Это — речь  философская.

В философском тексте, в философском произведении (без чтения «в уме…») реализованы те же определения внутренней речи, что я — вслед за Выготским — только что вкратце определил.

Философская речь построена таким образом, что жесткая, даже подчеркнутая линия дедукции, вывода, определения, система категориальных переходов не только причинно-следственных, но всех иных категориальных движений и «снятий» (формы и содержания, сущности и явлений, возможности — действительности…) томительно продолжительная цепочка понятий-суждений-умозаключений, …всегда и целеосознанно замыкается на исходное начало (онтологическое предположение, Causa sui — в любом, не обязательно спинозовском смысле), образуя единое (одно) мега-понятие. Взаимное рече- и мысле- порождение вновь передают «лентой Мебиуса» «открытым текстом»  внутреннюю речь  в ее смысловой семантике, в ее «ядерном» синтаксисе. Вместе с тем, понимание философской речи-мысли в ее уникальной (для каждого философа) неповторимости, есть, одновременно, единственно-адекватная форма понимания  каждой теоретической  речи-мысли. Но — только — в ее мыслепорождающей самообращенной функции, смысле.

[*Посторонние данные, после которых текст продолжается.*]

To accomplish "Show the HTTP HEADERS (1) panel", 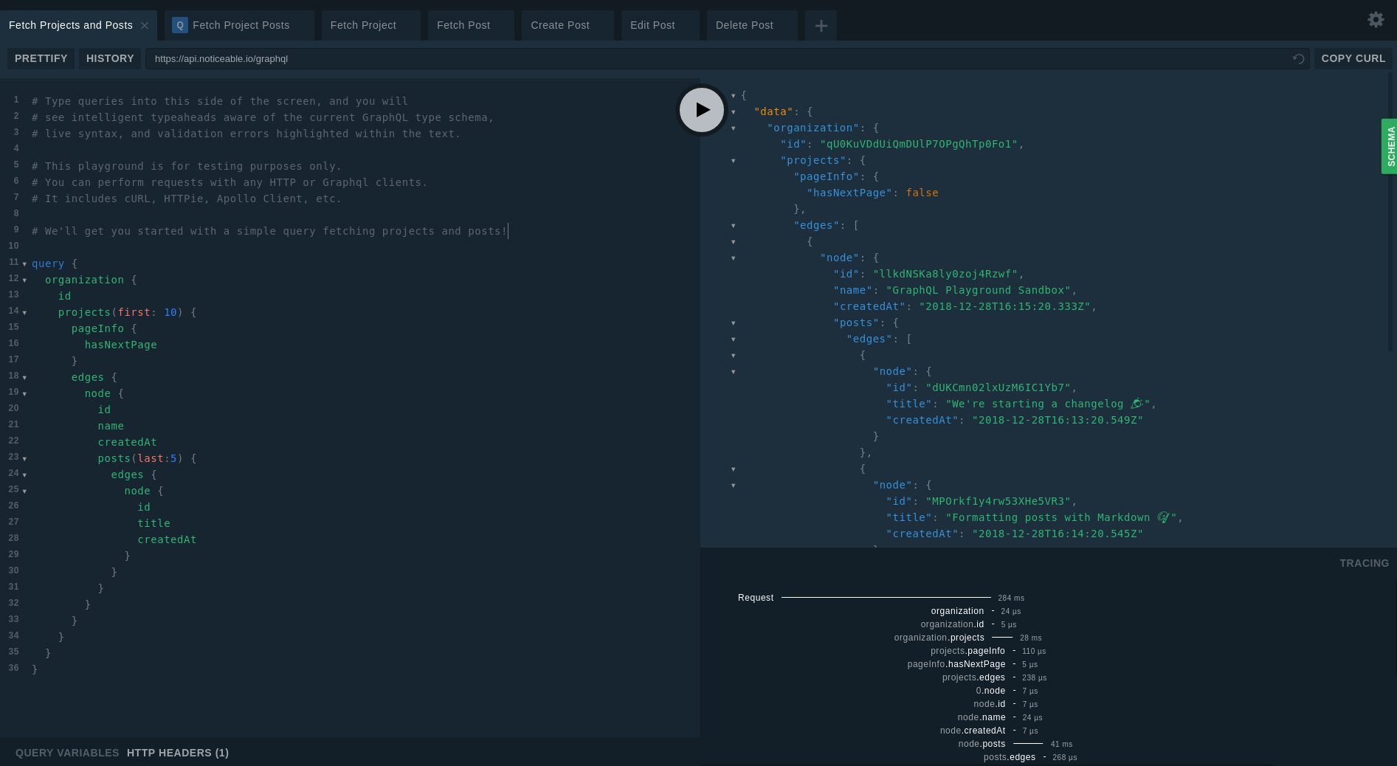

Поэтому возможно предположить, что  поэтика (1) и  философская логика (2) являются двумя дополнительными полюсами действительной  филологии, или, говоря иначе — семиотики, соответствующей своему насущному логическому превращению (то есть — превращению в философию культуры). «Частные», особенные (сказал бы даже — исключительные) формы внешней речи (поэтическая и философская) есть ключевые формы определения всеобщей речевой стихии. Рече- и мысле- творчества.

Все те проблемы, в которых замкнулась (спирально замкнулась) мысль Ю. М. Лотмана: семиотика двойной «стилистики» — поведения и поэтики; двойное встречное векторное движение в «интервале» произведения; двуязычие вербального и иконического языков; перевод — как формирование нового текста, новой информации… все это может быть сформулировано как производное совсем иной философской концепции, может быть определено в тех понятиях, вопросах, ответах, что возникают и осмысливаются в «философской логике начала логики» (Группа «Архэ»), в частности — в перипетиях внешней и внутренней речи. Думаю, что встречное движение наших подходов (от чистой семиотики; от философской логики) вполне продуктивно для будущих теоретических диалогов, для будущих открытий в филологии и философии XXI века.

В заключение — еще раз: спасибо Ю. М. Лотману за его человеческое и творческое бытие в веке ХХ.

За бытие, которое — продолжается.



Доклад на заседании памяти Ю. М. Лотмана (Лотмановских чтениях) в РГГУ в декабре 1993 г.

Лотмановский сборник 1. М., 1995. С. 278–285.